図5. MabSelect SuRe™を用いた精製ステップにおける細胞除去後の上澄液、素通り画分、および溶出画分を分析しました。 (A) スポットマップ(2-Dイメージ)とDeCyder™ 2Dソフトウエアで解析した選択したスポットの3-Dビューを示します。細胞除去後の上澄液、素通り画分、および溶出画分のスポットマップ(50 μgのタンパク質を使用)は非常に異なっていましたが、それぞれのスポットの位置は一致していました。 (B) 同じサンプル5μgを使用した溶出画分の1-D SDS-PAGE分析(Coomassie™で染色)。IgGの軽鎖 (IgGhc) と重鎖(IgGlc) は矢印で示しました。


図6. MabSelect SuRe™による精製後の溶出画分を分析しました。 (A) PCAは溶出サンプルは条件によってクラスタライズされることを示ています。 (B) ELISAで分析した溶出画分のHCP量は126~508 ng/ml (18~62 ppm) でした。

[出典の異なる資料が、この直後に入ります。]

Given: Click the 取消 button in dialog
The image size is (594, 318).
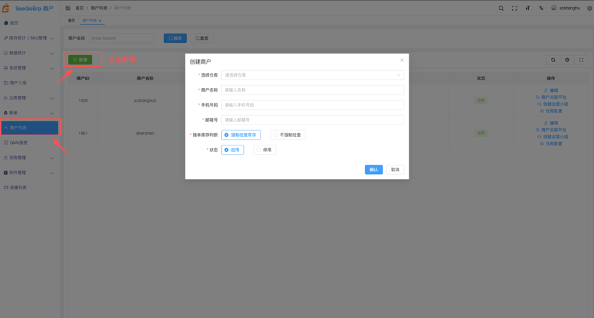Looking at the screenshot, I should pyautogui.click(x=395, y=170).
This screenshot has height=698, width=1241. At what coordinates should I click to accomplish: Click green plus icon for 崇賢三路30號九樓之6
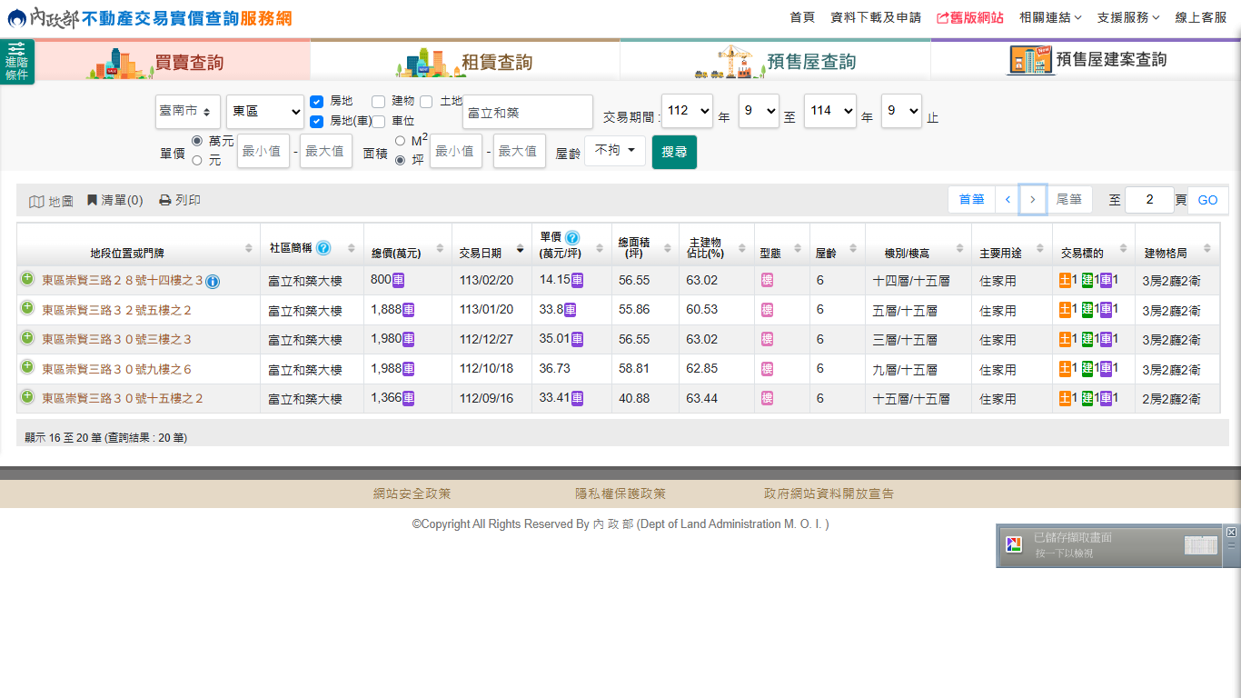pos(27,368)
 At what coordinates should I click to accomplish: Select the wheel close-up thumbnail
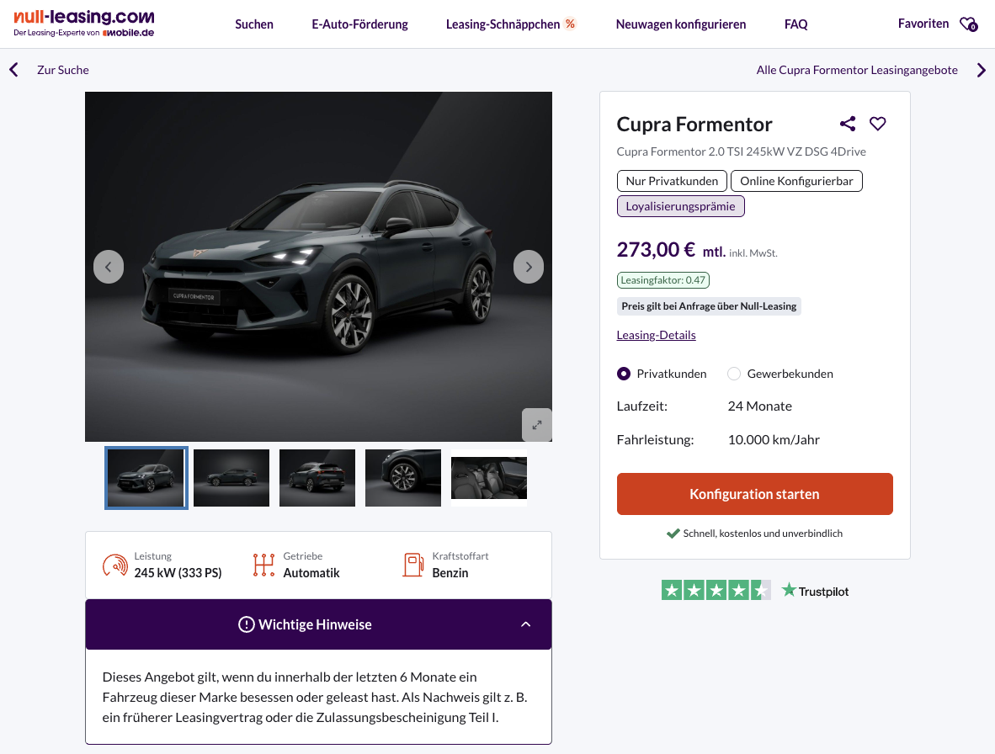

図7. ゲルイメージは溶出されてくるHCPのアウトラインを示しています。緑色に囲われたスポットはHCP関連、オレンジ色に囲われたスポットは抗体関連のスポットです。右側のグラフA、BおよびCは条件C1、C2およびC4における3種類のスポットの発現プロファイルを示します。
まとめ
2-D DIGEは抗体に依存せずに高い精度と感度でひとつひとつのHCPの変化から全体のパターンの変化までを解析できます。1-D SDS-PAGEよりも、精度と感度ともに高く解析できます。そのため、精製の段階で除去が困難なHCPも検出できます。培養および精製全体におけるHCPパターンの変化をモニターすることで、プロセスを優位にコントロールできます。2-D DIGEを用いたHCPの検出はELISAを補完し、クオリティー・オブ・デザイン(Quality of Design)の優れたツールとなりえます。
文献
- Unlü, M. et al. Difference gel electrophoresis: a single gel method for detecting changes in protein extracts. Electrophoresis 11, 2071-2077 (1997).
- Minden, J. S. et al. Difference gel electrophoresis. Electrophoresis, Review, Jun 30 S1:S156-61 (2009).
- Alban, A. et al. A novel experimental design for comparative two dimensional gel analysis: Two Dimensional difference gel electrophoresis incorporating a pooled internal standard. Proteomics 3, 36-44 (2003).
- Jin, M. et al. Profiling of host cell proteins by two dimensional difference gel electrophoresis (2D-DIGE): Implications for downstream process development. Biotechnology and Bioengineering 105, 306-316 (2010).